Scotland’s Rural Affairs Secretary, Richard Lochhead, has reacted angrily to the UK Government’s latest refusal to allocate €223 million of European farm funding to Scotland in full.
First Minister Alex Salmond has today [Friday] received a response from the UK Government to his letter to the Prime Minister in which he set out the overwhelming case for the full Common Agricultural Policy (CAP) external convergence uplift, worth €223 million, which the UK only receives because of Scotland’s very low per hectare payment rates.
The Prime Minister failed to respond directly, with DEFRA Minister Owen Paterson refusing the case made by the First Minister – which has cross-party and industry support – that the convergence uplift should come to Scotland.

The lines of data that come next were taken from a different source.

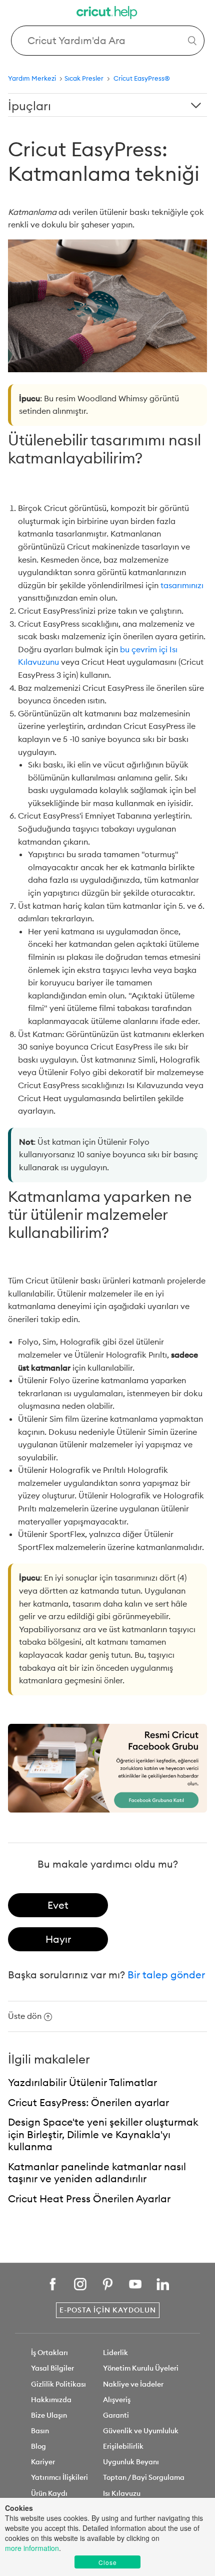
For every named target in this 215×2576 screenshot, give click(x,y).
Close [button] (107, 2562)
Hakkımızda (51, 2399)
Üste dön (25, 2016)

Speaking from Dingwall ahead of a public discussion on the benefits of independence to rural Scotland, Mr Lochhead said:
“This is an issue which where Scotland speaks as one – across the parties in the Scottish Parliament and with the support of industry, we have taken the compelling and reasoned arguments for Scotland’s farmers to receive the money they are due right to the top of the UK Government. It is bitterly disappointing that the Prime Minister and DEFRA have knocked us back, leaving Scotland with the lowest CAP budgets in Europe.
“We are now consulting on how to implement the new CAP, which clearly would be much less difficult had Scotland received the full convergence uplift – something that received cross party support again in the Scottish Parliament earlier this week.

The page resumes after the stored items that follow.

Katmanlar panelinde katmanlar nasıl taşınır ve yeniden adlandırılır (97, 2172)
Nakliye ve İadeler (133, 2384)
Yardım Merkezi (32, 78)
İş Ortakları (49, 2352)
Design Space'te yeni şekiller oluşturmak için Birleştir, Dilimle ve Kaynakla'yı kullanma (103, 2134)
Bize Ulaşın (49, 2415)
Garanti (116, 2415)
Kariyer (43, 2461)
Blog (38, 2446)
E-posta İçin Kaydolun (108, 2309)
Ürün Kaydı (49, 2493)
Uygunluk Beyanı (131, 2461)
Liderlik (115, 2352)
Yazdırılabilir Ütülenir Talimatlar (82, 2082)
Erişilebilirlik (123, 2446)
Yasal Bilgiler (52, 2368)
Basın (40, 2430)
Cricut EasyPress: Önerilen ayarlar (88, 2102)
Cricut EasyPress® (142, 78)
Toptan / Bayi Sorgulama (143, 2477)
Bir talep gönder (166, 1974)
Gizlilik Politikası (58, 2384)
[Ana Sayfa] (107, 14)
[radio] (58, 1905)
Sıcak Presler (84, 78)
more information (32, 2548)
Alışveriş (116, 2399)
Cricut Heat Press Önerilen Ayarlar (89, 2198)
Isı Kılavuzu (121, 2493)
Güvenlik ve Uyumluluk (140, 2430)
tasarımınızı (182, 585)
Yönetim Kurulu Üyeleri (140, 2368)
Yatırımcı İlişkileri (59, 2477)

“The Prime Minister – in rejecting the concerns of Scotland on this matter - illustrates yet again the complete failure of the UK to protect the needs of Scottish farming. Only the powers of independence and direct representation in Europe will ensure a fair deal for Scotland’s farmers.”
In his December letter to the Prime Minister, Mr Salmond said Defra had ignored reasoned arguments that the full CAP external convergence uplift totalling €223 million should be paid to farmers in Scotland. This is despite this money being earned in Scotland and the policy enjoying cross-party support in the Scottish Parliament.
Convergence uplift payments are made to benefit those parts of the EU with the lowest per hectare payment rates. But the recent Defra decision has seen the full uplift withheld from Scotland and shared pro rata across the four nations of the United Kingdom, despite UK only qualifying for this additional funding because of Scotland’s very low per hectare payment rates.
Were Scotland already an independent member of the European Union, Scottish farmers would be set to benefit from an extra €1 billion over the next CAP programme, thanks to an EU rule that ensures no member state shall receive less than €196 per hectare by 2019.